*Your task*:
What is needed is a word-for-word restatement of all the entries.

*** Data to use ***

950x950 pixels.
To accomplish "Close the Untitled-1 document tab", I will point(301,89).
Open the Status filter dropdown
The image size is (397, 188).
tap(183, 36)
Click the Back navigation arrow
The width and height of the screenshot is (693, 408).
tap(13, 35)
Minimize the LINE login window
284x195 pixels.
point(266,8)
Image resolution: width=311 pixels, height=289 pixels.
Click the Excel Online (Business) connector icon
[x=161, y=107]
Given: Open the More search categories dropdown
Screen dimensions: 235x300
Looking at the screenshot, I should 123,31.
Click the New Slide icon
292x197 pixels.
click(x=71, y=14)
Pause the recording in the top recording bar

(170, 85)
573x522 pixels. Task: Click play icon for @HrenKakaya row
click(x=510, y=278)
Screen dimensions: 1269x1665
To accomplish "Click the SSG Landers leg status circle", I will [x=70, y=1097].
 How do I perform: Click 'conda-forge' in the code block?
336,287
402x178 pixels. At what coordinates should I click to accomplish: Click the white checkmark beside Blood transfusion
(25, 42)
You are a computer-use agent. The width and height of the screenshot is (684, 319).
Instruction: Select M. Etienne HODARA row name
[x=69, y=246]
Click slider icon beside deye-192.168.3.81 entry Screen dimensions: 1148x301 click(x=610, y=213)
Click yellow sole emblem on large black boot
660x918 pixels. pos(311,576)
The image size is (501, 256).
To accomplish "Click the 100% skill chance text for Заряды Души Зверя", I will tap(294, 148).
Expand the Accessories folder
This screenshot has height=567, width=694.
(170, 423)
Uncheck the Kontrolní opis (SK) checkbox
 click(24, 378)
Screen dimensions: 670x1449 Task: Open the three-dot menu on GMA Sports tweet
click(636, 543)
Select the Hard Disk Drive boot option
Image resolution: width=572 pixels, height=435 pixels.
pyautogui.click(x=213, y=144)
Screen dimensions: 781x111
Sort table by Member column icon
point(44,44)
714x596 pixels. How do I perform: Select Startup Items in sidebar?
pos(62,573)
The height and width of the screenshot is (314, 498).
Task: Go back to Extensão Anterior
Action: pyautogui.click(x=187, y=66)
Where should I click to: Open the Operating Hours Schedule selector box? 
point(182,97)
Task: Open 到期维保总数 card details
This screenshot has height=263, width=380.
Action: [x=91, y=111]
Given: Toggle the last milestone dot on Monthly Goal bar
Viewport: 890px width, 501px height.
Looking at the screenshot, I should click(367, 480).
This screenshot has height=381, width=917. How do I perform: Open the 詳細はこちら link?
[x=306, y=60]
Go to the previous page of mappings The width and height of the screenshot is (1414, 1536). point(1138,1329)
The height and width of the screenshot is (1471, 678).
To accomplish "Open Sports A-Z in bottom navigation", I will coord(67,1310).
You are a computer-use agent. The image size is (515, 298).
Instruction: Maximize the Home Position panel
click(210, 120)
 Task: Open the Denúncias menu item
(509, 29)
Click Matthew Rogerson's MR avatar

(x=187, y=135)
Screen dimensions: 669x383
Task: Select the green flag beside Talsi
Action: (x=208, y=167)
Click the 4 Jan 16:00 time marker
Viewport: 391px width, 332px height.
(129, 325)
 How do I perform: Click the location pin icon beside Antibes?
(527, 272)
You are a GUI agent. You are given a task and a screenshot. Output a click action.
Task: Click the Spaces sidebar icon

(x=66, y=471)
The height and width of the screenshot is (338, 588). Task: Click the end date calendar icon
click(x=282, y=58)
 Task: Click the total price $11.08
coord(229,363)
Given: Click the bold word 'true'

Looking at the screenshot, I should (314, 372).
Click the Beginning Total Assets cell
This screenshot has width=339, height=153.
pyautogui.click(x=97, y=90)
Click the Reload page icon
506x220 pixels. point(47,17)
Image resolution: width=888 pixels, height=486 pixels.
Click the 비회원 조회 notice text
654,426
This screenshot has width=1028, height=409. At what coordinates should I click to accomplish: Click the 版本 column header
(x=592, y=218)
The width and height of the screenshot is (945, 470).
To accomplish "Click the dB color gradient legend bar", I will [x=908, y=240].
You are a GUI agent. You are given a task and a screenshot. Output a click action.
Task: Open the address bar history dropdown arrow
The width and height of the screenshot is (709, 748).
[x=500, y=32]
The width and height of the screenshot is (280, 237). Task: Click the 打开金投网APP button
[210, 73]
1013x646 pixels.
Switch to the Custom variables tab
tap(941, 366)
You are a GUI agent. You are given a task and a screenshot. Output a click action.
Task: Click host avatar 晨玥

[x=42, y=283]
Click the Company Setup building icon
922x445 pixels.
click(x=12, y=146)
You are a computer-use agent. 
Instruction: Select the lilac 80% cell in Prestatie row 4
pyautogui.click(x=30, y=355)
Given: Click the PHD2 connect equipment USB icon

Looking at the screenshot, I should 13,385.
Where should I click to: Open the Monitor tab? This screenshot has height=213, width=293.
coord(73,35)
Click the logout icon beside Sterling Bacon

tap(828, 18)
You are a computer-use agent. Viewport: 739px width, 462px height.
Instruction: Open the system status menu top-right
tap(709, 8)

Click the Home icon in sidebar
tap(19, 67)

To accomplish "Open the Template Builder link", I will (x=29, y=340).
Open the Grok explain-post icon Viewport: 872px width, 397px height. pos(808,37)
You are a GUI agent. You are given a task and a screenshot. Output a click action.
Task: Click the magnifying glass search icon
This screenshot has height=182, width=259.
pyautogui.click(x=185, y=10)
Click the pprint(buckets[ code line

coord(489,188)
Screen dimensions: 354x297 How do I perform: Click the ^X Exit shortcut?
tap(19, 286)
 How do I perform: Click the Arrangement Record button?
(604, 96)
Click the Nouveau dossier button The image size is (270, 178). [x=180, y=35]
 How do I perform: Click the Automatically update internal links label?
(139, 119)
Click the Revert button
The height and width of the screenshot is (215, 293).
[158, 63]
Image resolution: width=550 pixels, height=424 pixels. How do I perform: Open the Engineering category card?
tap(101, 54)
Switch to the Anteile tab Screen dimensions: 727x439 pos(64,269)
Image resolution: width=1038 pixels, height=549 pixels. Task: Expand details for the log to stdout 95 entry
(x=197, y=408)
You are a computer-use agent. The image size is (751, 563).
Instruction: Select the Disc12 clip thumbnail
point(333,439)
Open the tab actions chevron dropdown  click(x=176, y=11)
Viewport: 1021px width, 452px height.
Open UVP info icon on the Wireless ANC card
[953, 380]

***

*Task response*:
950x950 pixels.
To accomplish "Close the Untitled-1 document tab", I will point(301,89).
Open the Status filter dropdown
The image size is (397, 188).
tap(183, 36)
Click the Back navigation arrow
The width and height of the screenshot is (693, 408).
tap(13, 35)
Minimize the LINE login window
284x195 pixels.
point(266,8)
Image resolution: width=311 pixels, height=289 pixels.
Click the Excel Online (Business) connector icon
[x=161, y=107]
Given: Open the More search categories dropdown
Screen dimensions: 235x300
Looking at the screenshot, I should 123,31.
Click the New Slide icon
292x197 pixels.
click(x=71, y=14)
Pause the recording in the top recording bar

(170, 85)
573x522 pixels. Task: Click play icon for @HrenKakaya row
click(x=510, y=278)
Screen dimensions: 1269x1665
To accomplish "Click the SSG Landers leg status circle", I will [x=70, y=1097].
 How do I perform: Click 'conda-forge' in the code block?
336,287
402x178 pixels. At what coordinates should I click to accomplish: Click the white checkmark beside Blood transfusion
(25, 42)
You are a computer-use agent. The width and height of the screenshot is (684, 319).
Instruction: Select M. Etienne HODARA row name
[x=69, y=246]
Click slider icon beside deye-192.168.3.81 entry Screen dimensions: 1148x301 click(x=610, y=213)
Click yellow sole emblem on large black boot
660x918 pixels. pos(311,576)
The image size is (501, 256).
To accomplish "Click the 100% skill chance text for Заряды Души Зверя", I will tap(294, 148).
Expand the Accessories folder
This screenshot has height=567, width=694.
(170, 423)
Uncheck the Kontrolní opis (SK) checkbox
 click(24, 378)
Screen dimensions: 670x1449 Task: Open the three-dot menu on GMA Sports tweet
click(636, 543)
Select the Hard Disk Drive boot option
Image resolution: width=572 pixels, height=435 pixels.
pyautogui.click(x=213, y=144)
Screen dimensions: 781x111
Sort table by Member column icon
point(44,44)
714x596 pixels. How do I perform: Select Startup Items in sidebar?
pos(62,573)
The height and width of the screenshot is (314, 498).
Task: Go back to Extensão Anterior
Action: pyautogui.click(x=187, y=66)
Where should I click to: Open the Operating Hours Schedule selector box? 
point(182,97)
Task: Open 到期维保总数 card details
This screenshot has height=263, width=380.
Action: [x=91, y=111]
Given: Toggle the last milestone dot on Monthly Goal bar
Viewport: 890px width, 501px height.
Looking at the screenshot, I should click(367, 480).
This screenshot has height=381, width=917. How do I perform: Open the 詳細はこちら link?
[x=306, y=60]
Go to the previous page of mappings The width and height of the screenshot is (1414, 1536). point(1138,1329)
The height and width of the screenshot is (1471, 678).
To accomplish "Open Sports A-Z in bottom navigation", I will coord(67,1310).
You are a computer-use agent. The image size is (515, 298).
Instruction: Maximize the Home Position panel
click(210, 120)
 Task: Open the Denúncias menu item
(509, 29)
Click Matthew Rogerson's MR avatar

(x=187, y=135)
Screen dimensions: 669x383
Task: Select the green flag beside Talsi
Action: (x=208, y=167)
Click the 4 Jan 16:00 time marker
Viewport: 391px width, 332px height.
(129, 325)
 How do I perform: Click the location pin icon beside Antibes?
(527, 272)
You are a GUI agent. You are given a task and a screenshot. Output a click action.
Task: Click the Spaces sidebar icon

(x=66, y=471)
The height and width of the screenshot is (338, 588). Task: Click the end date calendar icon
click(x=282, y=58)
 Task: Click the total price $11.08
coord(229,363)
Given: Click the bold word 'true'

Looking at the screenshot, I should (314, 372).
Click the Beginning Total Assets cell
This screenshot has width=339, height=153.
pyautogui.click(x=97, y=90)
Click the Reload page icon
506x220 pixels. point(47,17)
Image resolution: width=888 pixels, height=486 pixels.
Click the 비회원 조회 notice text
654,426
This screenshot has width=1028, height=409. At what coordinates should I click to accomplish: Click the 版本 column header
(x=592, y=218)
The width and height of the screenshot is (945, 470).
To accomplish "Click the dB color gradient legend bar", I will [x=908, y=240].
You are a GUI agent. You are given a task and a screenshot. Output a click action.
Task: Open the address bar history dropdown arrow
The width and height of the screenshot is (709, 748).
[x=500, y=32]
The width and height of the screenshot is (280, 237). Task: Click the 打开金投网APP button
[210, 73]
1013x646 pixels.
Switch to the Custom variables tab
tap(941, 366)
You are a GUI agent. You are given a task and a screenshot. Output a click action.
Task: Click host avatar 晨玥

[x=42, y=283]
Click the Company Setup building icon
922x445 pixels.
click(x=12, y=146)
You are a computer-use agent. 
Instruction: Select the lilac 80% cell in Prestatie row 4
pyautogui.click(x=30, y=355)
Given: Click the PHD2 connect equipment USB icon

Looking at the screenshot, I should 13,385.
Where should I click to: Open the Monitor tab? This screenshot has height=213, width=293.
coord(73,35)
Click the logout icon beside Sterling Bacon

tap(828, 18)
You are a computer-use agent. Viewport: 739px width, 462px height.
Instruction: Open the system status menu top-right
tap(709, 8)

Click the Home icon in sidebar
tap(19, 67)

To accomplish "Open the Template Builder link", I will (x=29, y=340).
Open the Grok explain-post icon Viewport: 872px width, 397px height. pos(808,37)
You are a GUI agent. You are given a task and a screenshot. Output a click action.
Task: Click the magnifying glass search icon
This screenshot has height=182, width=259.
pyautogui.click(x=185, y=10)
Click the pprint(buckets[ code line

coord(489,188)
Screen dimensions: 354x297 How do I perform: Click the ^X Exit shortcut?
tap(19, 286)
 How do I perform: Click the Arrangement Record button?
(604, 96)
Click the Nouveau dossier button The image size is (270, 178). [x=180, y=35]
 How do I perform: Click the Automatically update internal links label?
(139, 119)
Click the Revert button
The height and width of the screenshot is (215, 293).
[158, 63]
Image resolution: width=550 pixels, height=424 pixels. How do I perform: Open the Engineering category card?
tap(101, 54)
Switch to the Anteile tab Screen dimensions: 727x439 pos(64,269)
Image resolution: width=1038 pixels, height=549 pixels. Task: Expand details for the log to stdout 95 entry
(x=197, y=408)
You are a computer-use agent. The image size is (751, 563).
Instruction: Select the Disc12 clip thumbnail
point(333,439)
Open the tab actions chevron dropdown  click(x=176, y=11)
Viewport: 1021px width, 452px height.
Open UVP info icon on the Wireless ANC card
[953, 380]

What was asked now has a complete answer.